▶ [What this task involves]:
Can you give back the entries starting at the line that contains "click on 'Eddie" and ending at the line that contains "(592, 250).", with "Identify the location of" replaced by "Find the position of" and nothing else changed? Return only those lines.
— Start —
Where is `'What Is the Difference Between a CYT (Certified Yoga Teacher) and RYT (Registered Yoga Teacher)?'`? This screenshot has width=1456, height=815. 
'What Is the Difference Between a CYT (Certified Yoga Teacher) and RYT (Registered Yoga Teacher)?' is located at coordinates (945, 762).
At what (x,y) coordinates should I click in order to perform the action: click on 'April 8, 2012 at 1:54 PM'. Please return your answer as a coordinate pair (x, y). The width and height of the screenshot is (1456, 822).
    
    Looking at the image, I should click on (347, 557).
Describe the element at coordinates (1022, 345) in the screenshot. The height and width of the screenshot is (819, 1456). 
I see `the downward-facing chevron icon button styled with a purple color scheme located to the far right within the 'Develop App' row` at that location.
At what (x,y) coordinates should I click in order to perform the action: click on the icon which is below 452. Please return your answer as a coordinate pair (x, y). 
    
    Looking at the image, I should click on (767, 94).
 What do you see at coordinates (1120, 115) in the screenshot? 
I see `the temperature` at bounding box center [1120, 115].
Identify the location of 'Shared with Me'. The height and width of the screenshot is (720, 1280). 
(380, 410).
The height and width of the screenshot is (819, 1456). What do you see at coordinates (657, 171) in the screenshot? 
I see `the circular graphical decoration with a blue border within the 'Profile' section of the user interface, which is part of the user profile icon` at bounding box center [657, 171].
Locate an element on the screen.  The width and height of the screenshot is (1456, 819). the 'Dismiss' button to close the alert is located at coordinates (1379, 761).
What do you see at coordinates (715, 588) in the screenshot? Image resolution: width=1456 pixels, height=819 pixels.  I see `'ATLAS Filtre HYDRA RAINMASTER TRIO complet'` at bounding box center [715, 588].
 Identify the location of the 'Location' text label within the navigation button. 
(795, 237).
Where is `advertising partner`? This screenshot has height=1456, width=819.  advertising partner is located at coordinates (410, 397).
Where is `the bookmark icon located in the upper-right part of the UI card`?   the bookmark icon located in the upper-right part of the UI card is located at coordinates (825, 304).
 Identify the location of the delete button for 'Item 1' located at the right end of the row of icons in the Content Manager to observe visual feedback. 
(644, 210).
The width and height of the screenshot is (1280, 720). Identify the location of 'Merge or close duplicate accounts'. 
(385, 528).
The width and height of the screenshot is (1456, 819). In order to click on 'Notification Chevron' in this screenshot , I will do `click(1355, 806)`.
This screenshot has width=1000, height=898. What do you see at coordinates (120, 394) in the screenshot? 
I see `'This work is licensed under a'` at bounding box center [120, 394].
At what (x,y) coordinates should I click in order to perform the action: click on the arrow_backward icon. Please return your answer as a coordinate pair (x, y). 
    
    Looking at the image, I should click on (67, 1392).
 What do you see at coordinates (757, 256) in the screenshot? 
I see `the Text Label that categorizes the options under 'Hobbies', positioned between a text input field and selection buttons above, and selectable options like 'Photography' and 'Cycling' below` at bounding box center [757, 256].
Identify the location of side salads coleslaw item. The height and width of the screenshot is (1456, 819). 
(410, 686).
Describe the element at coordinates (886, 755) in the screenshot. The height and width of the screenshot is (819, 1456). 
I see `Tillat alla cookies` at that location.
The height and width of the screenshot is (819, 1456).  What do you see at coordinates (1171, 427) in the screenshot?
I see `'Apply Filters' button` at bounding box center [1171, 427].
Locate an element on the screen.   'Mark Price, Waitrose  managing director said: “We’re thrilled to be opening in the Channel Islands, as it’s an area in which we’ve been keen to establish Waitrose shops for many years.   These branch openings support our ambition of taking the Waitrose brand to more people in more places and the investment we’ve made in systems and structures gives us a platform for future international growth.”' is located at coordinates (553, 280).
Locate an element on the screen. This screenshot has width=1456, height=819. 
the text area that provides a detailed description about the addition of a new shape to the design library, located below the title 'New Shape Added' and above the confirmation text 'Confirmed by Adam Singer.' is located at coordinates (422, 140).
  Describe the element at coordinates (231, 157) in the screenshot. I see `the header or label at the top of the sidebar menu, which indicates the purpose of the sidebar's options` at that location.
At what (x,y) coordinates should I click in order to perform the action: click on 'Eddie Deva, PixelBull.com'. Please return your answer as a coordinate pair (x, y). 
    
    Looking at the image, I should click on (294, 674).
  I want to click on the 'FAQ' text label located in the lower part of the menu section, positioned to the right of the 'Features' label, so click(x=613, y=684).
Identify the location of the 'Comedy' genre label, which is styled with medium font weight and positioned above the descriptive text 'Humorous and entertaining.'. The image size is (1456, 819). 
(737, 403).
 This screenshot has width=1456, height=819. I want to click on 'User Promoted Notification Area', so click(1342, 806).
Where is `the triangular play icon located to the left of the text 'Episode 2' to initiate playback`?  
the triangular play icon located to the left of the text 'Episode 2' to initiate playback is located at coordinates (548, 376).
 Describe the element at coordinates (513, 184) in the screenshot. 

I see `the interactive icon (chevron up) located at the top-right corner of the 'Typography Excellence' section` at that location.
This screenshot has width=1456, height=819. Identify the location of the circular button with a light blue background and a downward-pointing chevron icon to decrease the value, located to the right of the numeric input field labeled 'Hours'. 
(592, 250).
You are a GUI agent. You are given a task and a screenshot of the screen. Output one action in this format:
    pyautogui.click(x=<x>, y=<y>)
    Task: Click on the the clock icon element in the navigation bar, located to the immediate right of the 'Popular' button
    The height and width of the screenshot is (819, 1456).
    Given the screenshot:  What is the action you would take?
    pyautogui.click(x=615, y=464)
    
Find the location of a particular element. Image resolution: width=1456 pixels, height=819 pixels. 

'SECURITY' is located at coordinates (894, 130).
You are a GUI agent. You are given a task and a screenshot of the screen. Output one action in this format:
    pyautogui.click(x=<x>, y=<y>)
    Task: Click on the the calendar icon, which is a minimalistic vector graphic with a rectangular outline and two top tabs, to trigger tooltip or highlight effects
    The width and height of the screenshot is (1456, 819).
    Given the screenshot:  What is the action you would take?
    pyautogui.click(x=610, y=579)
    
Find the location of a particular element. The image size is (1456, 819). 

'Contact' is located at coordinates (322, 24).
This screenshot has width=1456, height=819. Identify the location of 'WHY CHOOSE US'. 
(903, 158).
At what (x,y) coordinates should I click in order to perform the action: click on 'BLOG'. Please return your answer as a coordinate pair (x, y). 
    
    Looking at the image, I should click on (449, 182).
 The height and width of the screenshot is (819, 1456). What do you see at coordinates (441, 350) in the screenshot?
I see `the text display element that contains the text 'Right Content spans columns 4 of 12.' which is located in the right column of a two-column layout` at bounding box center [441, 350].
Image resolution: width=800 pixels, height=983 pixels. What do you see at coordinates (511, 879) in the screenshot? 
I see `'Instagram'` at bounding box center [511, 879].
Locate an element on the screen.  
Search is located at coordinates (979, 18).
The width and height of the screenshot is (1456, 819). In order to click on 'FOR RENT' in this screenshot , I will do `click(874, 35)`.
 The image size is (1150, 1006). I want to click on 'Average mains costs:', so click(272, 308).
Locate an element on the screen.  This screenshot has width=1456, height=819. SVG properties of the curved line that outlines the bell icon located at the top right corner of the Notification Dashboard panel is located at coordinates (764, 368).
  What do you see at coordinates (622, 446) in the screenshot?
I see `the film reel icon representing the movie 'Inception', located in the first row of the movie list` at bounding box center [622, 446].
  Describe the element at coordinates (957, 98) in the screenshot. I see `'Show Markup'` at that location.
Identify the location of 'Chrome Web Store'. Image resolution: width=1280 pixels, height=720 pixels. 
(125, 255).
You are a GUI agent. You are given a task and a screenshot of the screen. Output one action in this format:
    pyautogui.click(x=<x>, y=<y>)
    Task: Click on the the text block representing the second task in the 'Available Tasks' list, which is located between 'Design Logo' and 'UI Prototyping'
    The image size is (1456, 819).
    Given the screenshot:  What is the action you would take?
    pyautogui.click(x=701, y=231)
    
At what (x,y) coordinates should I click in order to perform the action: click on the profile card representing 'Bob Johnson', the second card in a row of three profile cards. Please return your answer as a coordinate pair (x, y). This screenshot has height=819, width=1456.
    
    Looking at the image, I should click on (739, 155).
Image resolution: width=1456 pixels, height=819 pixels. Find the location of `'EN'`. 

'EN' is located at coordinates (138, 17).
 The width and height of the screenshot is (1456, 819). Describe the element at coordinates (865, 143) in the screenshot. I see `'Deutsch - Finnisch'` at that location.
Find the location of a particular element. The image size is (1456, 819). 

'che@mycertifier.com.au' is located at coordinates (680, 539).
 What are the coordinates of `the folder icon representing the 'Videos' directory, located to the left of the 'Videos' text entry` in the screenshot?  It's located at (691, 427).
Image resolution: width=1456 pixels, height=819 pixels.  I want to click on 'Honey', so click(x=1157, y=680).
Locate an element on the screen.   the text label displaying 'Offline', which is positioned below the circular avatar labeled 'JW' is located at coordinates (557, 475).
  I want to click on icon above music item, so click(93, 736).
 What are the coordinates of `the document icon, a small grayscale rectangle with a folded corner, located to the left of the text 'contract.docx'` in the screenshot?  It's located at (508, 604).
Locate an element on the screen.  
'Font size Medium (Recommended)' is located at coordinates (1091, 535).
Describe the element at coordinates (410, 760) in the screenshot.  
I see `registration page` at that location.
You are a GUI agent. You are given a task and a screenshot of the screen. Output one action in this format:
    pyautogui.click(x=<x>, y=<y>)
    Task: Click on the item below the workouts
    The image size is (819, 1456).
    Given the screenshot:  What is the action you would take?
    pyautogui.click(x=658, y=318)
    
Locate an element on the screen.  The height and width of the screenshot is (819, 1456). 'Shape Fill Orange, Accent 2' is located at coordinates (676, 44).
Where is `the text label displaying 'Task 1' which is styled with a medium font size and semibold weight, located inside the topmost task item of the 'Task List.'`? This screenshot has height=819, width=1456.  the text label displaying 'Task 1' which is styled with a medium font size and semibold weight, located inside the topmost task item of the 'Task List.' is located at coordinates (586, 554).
— End —
▶ [Correct output]:
At what (x,y) coordinates should I click in order to perform the action: click on 'Eddie Deva, PixelBull.com'. Please return your answer as a coordinate pair (x, y). 
    
    Looking at the image, I should click on (294, 674).
  I want to click on the 'FAQ' text label located in the lower part of the menu section, positioned to the right of the 'Features' label, so click(x=613, y=684).
Find the position of the 'Comedy' genre label, which is styled with medium font weight and positioned above the descriptive text 'Humorous and entertaining.'. The image size is (1456, 819). 
(737, 403).
 This screenshot has width=1456, height=819. I want to click on 'User Promoted Notification Area', so click(1342, 806).
Where is `the triangular play icon located to the left of the text 'Episode 2' to initiate playback`?  
the triangular play icon located to the left of the text 'Episode 2' to initiate playback is located at coordinates (548, 376).
 Describe the element at coordinates (513, 184) in the screenshot. 

I see `the interactive icon (chevron up) located at the top-right corner of the 'Typography Excellence' section` at that location.
This screenshot has width=1456, height=819. Find the position of the circular button with a light blue background and a downward-pointing chevron icon to decrease the value, located to the right of the numeric input field labeled 'Hours'. 
(592, 250).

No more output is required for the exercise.